_EXERCISE BRIEF_
In the data below, find the line containing "כתיבת פרק ממצאים לעבודה סמינריונית (416, 49)", then set down that line and every later line up to and including the line containing "עבודה מסכמת (479, 1530)", exactly.

_SUPPLIED DATA_

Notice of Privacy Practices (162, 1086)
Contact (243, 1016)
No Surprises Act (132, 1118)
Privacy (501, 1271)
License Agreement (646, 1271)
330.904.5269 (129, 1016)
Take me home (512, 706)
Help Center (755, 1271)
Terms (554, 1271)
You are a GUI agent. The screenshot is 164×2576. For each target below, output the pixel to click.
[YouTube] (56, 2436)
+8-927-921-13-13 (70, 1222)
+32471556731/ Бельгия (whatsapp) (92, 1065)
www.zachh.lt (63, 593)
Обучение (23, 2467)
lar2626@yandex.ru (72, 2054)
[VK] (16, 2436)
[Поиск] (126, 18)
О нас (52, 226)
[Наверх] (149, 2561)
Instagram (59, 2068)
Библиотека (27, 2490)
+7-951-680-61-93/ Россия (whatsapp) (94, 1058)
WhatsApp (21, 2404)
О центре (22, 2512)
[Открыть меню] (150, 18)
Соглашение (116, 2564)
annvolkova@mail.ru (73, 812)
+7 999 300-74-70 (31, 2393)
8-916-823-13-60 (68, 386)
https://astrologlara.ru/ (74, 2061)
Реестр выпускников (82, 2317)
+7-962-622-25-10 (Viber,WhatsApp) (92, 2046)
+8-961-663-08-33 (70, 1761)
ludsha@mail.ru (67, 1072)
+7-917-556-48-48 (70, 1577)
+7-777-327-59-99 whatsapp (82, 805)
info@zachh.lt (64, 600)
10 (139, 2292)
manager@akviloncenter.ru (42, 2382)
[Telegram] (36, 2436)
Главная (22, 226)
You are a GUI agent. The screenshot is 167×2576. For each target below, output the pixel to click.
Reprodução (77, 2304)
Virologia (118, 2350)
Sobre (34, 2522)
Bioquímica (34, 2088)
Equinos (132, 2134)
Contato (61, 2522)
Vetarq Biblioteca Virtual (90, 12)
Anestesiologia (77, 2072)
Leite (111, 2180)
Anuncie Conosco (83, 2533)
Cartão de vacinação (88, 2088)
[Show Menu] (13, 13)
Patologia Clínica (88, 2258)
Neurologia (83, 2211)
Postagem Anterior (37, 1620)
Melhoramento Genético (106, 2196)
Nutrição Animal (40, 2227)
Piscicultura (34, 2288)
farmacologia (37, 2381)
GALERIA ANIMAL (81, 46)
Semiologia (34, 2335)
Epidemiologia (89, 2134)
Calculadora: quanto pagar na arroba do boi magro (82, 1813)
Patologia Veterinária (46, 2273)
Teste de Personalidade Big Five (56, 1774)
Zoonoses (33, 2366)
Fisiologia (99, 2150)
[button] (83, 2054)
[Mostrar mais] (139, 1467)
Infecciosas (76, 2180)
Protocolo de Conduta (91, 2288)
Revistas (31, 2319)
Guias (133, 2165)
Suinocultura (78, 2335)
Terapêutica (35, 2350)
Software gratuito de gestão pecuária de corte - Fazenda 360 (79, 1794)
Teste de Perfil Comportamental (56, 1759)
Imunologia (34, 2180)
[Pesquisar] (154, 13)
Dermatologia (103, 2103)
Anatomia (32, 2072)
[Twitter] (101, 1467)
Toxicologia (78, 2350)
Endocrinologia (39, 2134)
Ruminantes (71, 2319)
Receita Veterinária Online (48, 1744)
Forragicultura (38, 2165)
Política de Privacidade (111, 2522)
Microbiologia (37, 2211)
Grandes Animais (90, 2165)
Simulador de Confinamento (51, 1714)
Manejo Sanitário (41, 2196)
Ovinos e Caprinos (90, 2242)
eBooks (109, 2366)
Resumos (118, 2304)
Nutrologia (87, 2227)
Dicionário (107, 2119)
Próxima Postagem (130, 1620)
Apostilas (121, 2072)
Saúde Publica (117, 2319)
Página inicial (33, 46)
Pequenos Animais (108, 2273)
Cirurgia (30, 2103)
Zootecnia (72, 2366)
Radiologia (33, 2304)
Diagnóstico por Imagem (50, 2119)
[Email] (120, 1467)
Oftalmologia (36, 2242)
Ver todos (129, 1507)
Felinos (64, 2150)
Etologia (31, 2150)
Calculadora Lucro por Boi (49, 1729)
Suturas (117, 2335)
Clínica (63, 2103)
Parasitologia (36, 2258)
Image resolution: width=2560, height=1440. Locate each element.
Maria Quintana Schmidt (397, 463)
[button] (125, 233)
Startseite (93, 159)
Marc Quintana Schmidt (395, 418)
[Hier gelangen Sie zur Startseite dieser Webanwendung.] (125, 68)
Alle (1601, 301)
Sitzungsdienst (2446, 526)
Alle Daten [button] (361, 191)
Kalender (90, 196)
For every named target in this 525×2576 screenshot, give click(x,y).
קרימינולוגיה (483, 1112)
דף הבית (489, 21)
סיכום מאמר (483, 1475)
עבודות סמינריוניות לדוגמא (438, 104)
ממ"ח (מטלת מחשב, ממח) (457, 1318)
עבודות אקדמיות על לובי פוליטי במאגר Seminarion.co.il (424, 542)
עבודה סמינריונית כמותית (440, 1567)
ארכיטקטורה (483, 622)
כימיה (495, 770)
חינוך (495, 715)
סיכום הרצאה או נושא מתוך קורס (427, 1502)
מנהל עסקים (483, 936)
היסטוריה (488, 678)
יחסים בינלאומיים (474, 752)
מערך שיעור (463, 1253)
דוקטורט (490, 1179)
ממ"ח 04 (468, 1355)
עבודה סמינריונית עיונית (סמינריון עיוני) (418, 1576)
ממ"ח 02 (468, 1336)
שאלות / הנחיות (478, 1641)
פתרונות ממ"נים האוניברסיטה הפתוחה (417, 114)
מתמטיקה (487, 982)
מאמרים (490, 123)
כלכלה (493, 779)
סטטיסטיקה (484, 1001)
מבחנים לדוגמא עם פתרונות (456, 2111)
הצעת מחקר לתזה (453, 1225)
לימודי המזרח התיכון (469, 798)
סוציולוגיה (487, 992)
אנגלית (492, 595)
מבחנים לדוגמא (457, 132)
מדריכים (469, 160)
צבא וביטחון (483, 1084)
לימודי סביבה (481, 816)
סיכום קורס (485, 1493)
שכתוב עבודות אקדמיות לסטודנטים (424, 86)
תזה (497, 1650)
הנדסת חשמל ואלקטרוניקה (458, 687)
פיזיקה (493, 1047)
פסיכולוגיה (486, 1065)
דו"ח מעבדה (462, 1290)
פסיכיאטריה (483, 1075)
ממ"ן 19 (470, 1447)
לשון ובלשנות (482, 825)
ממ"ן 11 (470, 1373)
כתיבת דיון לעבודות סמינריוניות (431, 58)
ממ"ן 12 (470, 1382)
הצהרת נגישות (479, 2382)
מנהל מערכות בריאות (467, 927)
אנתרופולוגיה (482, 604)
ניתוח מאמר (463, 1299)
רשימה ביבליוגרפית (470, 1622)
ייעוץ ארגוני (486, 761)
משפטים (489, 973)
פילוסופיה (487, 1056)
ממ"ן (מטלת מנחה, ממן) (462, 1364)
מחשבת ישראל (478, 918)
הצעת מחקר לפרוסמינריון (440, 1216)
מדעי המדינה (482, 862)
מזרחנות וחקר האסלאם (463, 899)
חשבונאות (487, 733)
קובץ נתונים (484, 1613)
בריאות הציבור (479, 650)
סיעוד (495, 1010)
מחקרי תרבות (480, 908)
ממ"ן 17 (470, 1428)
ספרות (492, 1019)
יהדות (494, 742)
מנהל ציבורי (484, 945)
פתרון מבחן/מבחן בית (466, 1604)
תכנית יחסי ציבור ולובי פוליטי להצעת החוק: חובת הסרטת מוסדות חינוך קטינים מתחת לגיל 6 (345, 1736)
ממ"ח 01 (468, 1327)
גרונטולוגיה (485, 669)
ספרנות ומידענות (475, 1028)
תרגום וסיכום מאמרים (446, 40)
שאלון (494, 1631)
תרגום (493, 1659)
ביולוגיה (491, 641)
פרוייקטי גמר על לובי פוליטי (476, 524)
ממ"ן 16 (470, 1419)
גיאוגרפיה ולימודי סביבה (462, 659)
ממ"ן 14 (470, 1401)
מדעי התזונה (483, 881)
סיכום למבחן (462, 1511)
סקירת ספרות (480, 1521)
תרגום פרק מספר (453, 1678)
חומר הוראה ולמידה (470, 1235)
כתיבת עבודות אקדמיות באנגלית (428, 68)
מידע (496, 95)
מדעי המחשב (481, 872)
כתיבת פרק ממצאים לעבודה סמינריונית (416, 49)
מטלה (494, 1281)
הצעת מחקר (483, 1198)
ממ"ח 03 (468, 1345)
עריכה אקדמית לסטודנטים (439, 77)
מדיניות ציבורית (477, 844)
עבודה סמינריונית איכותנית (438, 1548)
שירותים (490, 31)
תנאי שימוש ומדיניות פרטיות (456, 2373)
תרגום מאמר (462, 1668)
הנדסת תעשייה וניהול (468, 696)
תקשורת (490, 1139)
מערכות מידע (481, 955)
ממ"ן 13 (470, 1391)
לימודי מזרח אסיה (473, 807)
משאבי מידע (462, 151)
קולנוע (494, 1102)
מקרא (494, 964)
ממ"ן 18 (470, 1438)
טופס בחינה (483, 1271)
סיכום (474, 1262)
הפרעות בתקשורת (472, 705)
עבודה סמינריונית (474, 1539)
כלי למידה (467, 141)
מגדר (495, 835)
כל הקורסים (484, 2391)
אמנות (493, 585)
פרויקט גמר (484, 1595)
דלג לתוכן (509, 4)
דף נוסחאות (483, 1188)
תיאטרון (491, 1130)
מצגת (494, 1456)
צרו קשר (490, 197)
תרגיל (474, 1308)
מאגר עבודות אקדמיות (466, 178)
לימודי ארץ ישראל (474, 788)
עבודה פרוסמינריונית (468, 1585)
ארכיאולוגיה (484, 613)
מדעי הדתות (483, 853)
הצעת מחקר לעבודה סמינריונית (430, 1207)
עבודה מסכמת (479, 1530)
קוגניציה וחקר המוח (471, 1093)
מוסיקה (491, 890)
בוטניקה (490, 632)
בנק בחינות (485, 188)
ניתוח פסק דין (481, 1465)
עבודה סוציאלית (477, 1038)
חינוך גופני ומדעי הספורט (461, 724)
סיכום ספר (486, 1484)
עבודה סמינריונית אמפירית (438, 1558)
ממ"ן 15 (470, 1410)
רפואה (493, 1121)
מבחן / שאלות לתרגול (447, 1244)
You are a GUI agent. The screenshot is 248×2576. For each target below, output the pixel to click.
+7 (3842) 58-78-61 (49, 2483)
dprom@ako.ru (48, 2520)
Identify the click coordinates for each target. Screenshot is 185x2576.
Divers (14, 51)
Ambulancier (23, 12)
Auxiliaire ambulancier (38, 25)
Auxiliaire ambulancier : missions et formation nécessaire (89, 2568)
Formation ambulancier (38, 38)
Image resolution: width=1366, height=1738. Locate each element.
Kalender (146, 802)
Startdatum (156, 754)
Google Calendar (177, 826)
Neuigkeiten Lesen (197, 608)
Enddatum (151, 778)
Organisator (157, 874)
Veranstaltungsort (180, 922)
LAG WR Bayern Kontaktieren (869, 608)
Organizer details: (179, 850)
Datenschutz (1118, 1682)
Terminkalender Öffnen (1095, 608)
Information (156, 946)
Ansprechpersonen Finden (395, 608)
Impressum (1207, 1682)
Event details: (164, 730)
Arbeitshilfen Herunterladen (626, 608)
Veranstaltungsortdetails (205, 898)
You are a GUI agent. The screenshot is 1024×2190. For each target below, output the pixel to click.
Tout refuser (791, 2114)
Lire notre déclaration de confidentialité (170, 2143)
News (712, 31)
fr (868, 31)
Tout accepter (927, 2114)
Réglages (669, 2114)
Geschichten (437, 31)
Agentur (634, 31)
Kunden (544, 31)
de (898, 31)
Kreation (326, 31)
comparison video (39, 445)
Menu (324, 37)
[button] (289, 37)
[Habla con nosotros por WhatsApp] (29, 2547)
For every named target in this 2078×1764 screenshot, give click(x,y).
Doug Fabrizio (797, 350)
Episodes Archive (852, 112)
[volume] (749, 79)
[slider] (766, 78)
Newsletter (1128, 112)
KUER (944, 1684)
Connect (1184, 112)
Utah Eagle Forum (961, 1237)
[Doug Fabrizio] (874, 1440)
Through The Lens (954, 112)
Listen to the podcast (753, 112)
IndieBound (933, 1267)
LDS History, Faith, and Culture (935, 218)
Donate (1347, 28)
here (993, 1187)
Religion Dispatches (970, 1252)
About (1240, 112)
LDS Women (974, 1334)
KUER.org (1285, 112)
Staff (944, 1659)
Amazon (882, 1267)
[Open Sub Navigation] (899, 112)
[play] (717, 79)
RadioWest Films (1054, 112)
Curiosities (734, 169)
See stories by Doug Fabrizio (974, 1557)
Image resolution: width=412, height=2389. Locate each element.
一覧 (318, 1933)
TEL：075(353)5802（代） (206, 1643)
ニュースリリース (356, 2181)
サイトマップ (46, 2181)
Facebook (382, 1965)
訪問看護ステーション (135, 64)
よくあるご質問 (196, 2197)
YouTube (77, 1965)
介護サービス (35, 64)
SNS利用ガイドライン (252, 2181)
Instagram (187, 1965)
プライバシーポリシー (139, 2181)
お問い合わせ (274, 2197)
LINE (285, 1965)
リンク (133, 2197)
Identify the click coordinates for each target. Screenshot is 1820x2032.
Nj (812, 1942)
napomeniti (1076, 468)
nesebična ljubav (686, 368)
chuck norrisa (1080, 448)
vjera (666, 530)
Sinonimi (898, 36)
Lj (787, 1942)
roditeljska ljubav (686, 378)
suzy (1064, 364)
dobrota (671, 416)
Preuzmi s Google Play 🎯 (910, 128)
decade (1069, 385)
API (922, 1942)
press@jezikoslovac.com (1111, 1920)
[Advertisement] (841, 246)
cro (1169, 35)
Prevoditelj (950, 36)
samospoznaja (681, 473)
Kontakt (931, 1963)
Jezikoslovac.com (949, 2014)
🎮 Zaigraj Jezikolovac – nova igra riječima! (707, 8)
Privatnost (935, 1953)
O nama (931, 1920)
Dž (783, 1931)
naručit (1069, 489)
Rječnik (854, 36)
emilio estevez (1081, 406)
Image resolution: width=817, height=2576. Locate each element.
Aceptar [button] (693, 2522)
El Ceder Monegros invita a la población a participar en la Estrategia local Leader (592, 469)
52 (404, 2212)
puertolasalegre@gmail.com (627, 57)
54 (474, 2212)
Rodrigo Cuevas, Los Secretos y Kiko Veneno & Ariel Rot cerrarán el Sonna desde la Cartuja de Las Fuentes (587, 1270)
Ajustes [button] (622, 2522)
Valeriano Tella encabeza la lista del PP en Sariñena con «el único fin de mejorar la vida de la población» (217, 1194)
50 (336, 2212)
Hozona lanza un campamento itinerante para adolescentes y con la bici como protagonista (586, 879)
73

_RESULT FOR THIS EXERCISE_
כתיבת פרק ממצאים לעבודה סמינריונית (416, 49)
מטלה (494, 1281)
הצעת מחקר (483, 1198)
ממ"ח 03 (468, 1345)
עריכה אקדמית לסטודנטים (439, 77)
מדיניות ציבורית (477, 844)
עבודה סמינריונית איכותנית (438, 1548)
שירותים (490, 31)
תנאי שימוש ומדיניות פרטיות (456, 2373)
תרגום מאמר (462, 1668)
הנדסת תעשייה וניהול (468, 696)
תקשורת (490, 1139)
מערכות מידע (481, 955)
ממ"ן 13 (470, 1391)
לימודי מזרח אסיה (473, 807)
משאבי מידע (462, 151)
קולנוע (494, 1102)
מקרא (494, 964)
ממ"ן 18 (470, 1438)
טופס בחינה (483, 1271)
סיכום (474, 1262)
הפרעות בתקשורת (472, 705)
עבודה סמינריונית (474, 1539)
כלי למידה (467, 141)
מגדר (495, 835)
כל הקורסים (484, 2391)
אמנות (493, 585)
פרויקט גמר (484, 1595)
דלג לתוכן (509, 4)
דף נוסחאות (483, 1188)
תיאטרון (491, 1130)
מצגת (494, 1456)
צרו קשר (490, 197)
תרגיל (474, 1308)
מאגר עבודות אקדמיות (466, 178)
לימודי ארץ ישראל (474, 788)
עבודה פרוסמינריונית (468, 1585)
ארכיאולוגיה (484, 613)
מדעי הדתות (483, 853)
הצעת מחקר לעבודה סמינריונית (430, 1207)
עבודה מסכמת (479, 1530)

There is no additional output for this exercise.